**Prompt 1:** Please quote the rows from the line containing "Given: Click the 'Name:' label text" to the line containing "The image size is (1920, 1080).", both included, and nothing else.

**Source text:**

## begin

Enhance CI linting and add coverage-focused tests

haasonsaas · haasonsaas · commit ba2c6b9c7631 · 2025-11-08T10:51:49.000-08:00
diff --git a/.github/workflows/ci.yml b/.github/workflows/ci.yml
@@ -17,5 +17,9 @@ jobs:
         run: |
           python -m pip install --upgrade pip
           pip install -r requirements-test.txt
-      - name: Run tests
-        run: pytest --maxfail=1 --disable-warnings
+      - name: Run format & lint checks
+        run: |
+          ruff check .

## end

**Supplied data:**
## begin

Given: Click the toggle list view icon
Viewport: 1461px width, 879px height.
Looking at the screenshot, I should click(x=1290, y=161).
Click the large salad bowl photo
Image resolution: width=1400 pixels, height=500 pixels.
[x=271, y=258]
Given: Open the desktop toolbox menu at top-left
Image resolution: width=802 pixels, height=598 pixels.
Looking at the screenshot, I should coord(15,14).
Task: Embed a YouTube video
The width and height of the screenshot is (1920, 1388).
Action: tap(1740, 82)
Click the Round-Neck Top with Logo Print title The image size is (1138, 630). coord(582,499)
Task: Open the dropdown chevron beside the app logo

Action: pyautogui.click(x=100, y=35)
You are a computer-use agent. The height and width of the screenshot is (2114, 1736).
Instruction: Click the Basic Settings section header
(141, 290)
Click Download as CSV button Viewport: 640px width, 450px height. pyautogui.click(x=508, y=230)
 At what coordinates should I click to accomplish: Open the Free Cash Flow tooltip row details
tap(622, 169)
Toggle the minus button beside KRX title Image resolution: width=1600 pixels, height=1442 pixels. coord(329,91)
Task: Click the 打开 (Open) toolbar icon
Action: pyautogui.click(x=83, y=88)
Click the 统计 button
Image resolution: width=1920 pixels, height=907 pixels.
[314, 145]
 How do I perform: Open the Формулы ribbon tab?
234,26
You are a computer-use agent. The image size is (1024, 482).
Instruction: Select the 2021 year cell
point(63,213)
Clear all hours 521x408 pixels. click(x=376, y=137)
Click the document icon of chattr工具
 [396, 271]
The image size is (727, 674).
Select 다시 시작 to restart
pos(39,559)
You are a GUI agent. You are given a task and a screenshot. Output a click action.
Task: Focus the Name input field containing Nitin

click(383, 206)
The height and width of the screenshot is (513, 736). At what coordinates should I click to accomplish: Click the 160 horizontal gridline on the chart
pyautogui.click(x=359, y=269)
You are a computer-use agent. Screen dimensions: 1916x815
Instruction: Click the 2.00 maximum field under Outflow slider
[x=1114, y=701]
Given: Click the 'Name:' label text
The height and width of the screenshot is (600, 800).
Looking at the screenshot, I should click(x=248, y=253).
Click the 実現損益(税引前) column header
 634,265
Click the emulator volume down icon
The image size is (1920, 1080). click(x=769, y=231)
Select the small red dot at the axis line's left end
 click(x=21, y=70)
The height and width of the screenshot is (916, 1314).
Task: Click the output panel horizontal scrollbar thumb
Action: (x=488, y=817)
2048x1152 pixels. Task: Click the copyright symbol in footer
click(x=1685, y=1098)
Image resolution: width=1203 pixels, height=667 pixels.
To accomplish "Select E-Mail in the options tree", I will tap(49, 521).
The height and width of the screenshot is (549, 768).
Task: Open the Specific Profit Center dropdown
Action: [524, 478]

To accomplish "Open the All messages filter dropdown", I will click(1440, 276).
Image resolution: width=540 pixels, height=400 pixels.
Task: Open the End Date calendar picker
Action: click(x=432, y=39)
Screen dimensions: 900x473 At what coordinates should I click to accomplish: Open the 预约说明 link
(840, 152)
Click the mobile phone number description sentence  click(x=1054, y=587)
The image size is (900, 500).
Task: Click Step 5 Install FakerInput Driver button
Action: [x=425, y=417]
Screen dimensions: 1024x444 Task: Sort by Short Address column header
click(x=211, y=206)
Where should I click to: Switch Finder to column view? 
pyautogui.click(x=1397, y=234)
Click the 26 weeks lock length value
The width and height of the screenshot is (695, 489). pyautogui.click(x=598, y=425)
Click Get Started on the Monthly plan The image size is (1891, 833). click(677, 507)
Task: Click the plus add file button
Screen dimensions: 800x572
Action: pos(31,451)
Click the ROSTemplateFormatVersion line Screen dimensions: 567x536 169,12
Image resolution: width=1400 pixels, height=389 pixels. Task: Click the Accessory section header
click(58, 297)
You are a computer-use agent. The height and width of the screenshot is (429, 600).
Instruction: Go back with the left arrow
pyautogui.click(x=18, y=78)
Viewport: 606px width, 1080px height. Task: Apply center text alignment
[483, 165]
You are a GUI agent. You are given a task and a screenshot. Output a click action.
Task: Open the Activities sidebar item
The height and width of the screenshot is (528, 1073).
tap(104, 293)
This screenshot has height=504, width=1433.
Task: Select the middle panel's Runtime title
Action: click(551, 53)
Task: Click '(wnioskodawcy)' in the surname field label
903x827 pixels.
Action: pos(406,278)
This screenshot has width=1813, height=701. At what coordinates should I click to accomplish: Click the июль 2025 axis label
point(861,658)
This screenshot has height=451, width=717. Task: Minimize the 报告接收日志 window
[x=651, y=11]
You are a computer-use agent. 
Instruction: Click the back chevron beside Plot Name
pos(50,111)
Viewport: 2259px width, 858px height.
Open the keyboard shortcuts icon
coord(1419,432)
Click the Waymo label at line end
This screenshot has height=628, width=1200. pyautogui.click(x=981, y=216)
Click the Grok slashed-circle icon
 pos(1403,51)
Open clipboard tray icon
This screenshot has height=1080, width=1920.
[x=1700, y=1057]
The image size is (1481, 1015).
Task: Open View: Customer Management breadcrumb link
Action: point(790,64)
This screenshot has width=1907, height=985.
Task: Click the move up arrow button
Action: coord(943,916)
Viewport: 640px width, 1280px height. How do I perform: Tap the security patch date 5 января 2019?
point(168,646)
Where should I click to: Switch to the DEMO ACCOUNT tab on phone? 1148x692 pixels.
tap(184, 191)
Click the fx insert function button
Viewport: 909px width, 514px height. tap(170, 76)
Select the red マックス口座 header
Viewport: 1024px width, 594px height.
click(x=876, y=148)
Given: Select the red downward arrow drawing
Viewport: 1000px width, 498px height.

## end

**Prompt 2:**
Answer these about the commit:
(a) Which file does the diff change?
(b) What command did the removed "Run tests" step run?
(c) What is the name of the step that was added?

**Result 1:**
Given: Click the 'Name:' label text
The height and width of the screenshot is (600, 800).
Looking at the screenshot, I should click(x=248, y=253).
Click the 実現損益(税引前) column header
 634,265
Click the emulator volume down icon
The image size is (1920, 1080). click(x=769, y=231)

**Result 2:**
(a) .github/workflows/ci.yml
(b) pytest --maxfail=1 --disable-warnings
(c) Run format & lint checks